Chemistry is a highly successful and popular subject throughout the school. It offers many enrichment and co-curricular opportunities from Year 7 to Year 13, beginning with Chemistry Club and continuing up to preparations for the International Chemistry Olympiad.
In Year 7, Chemistry is taught as part of the General Science lessons. During Years 8 and 9, all pupils are taught Chemistry. For GCSE, pupils can choose to study Chemistry as a single science or opt for the Dual Award. To take Chemistry in the Sixth Form, students must have taken the single science course at GCSE.
As Chemistry forms only a partial role in the General Science course, the department offers a Chemistry Club for Year 7 boys which allows pupils to engage with the core of the subject and explore some messy experiments which are not usually part of mainstream teaching.
The department has developed its own textbooks for use in Years 8 and 9. The Year 8 syllabus focuses on Environmental Chemistry and aims to give the pupils a better understanding of how chemistry affects our world. During Year 8, the best performing boys are selected to represent the School in the Annual Salters Festival of Chemistry at Liverpool University.
The Year 9 syllabus covers a broader spectrum of Chemistry but retains the same aim of providing pupils with a good understanding of how it affects their lives. This course provides boys with a solid base to start their GCSE work while delivering knowledge to help with other science subjects.
During Year 9, we offer the opportunity to become a member of the “Top of the Bench” team and participate in a competition organised by the Royal Society of Chemistry.
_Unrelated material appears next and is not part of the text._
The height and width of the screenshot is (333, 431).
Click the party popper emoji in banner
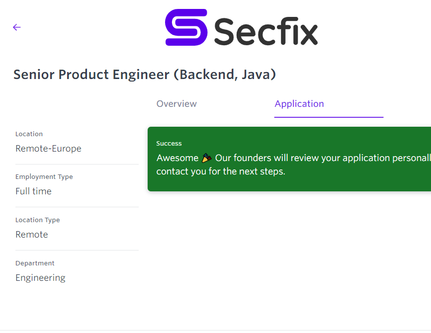point(206,159)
Another highlight of Year 9 is the trip to the Catalyst Museum.
Chemistry is the study of the properties of all types of materials, including how they may be converted into useful and desirable substances, as well as the effects of using chemicals.
It is an important aspect of education for the modern world and essential for the study of medicine and for many other courses in science and engineering. Students who might consider Biology for A-Level are advised to choose Chemistry to at least GCSE, while many other science- related careers also require or look favourably upon Chemistry.
The Edexcel IGCSE in Chemistry is a linear course and there is no Controlled Assessment. The qualification comprises two externally assessed papers, sat at the end of Year 11. The first is a two-hour paper, comprising two thirds of the overall award, while the second examination is a one-hour paper contributing one-third of the final qualification.
Chemistry IGCSE provides an effective grounding for students to:
- Learn about the unifying patterns and themes of Chemistry
- Appreciate the practical nature of Chemistry, acquiring experimental and investigative skills
- Grasp the importance to scientific methods of accurate experimental work and reporting
- Develop a logical approach to problem-solving in a wider context
- Appreciate how the work of the chemist has social, industrial, technological, environmental and economic consequences for the community
- Prepare for more advanced courses in Chemistry and for courses which require them to have a knowledge of Chemistry
Chemistry is a demanding, yet rewarding A-Level course, taught by four subject specialists in three purpose-built laboratories and students must have a keen interest and an active curiosity for the subject, as well as strong grades at Chemistry GCSE, in order to study it at A-Level.
An A-Level in Chemistry is essential for Medicine and many other science-related courses at university and its complexity means it is also well-regarded for courses such as Law or Economics.
The A-Level course revolves around three traditional elements – Physical Chemistry (including atomic structure, kinetics and thermodynamics), Inorganic Chemistry (including group chemistry and transition metals) and Organic Chemistry (including mechanisms, synthesis and analysis).
Assessment is by internal exam at the end of the first year, the result of which will be used to support UCAS grade predictions. The A-Level itself is examined in three exams at the end of the second year.
Theory work is complemented by extensive practical work which illustrates many aspects of the theory but also allows pupils to gain a pass for laboratory skills in addition to the traditional A-Level grade, which again will support applications to top universities.
The department provides a range of enrichment and co-curricular activities to enhance classroom work and enable pupils to demonstrate the independence of thought required to access demanding courses at top universities.
During their first year, the top three chemists will be selected to represent the school in the Young Analyst Competition. At the end of the first year, every student has the opportunity to take part in the Cambridge Chemistry Challenge and during their second year, pupils can prepare for the first round of the International Chemistry Olympiad. Links with national and European universities are well established.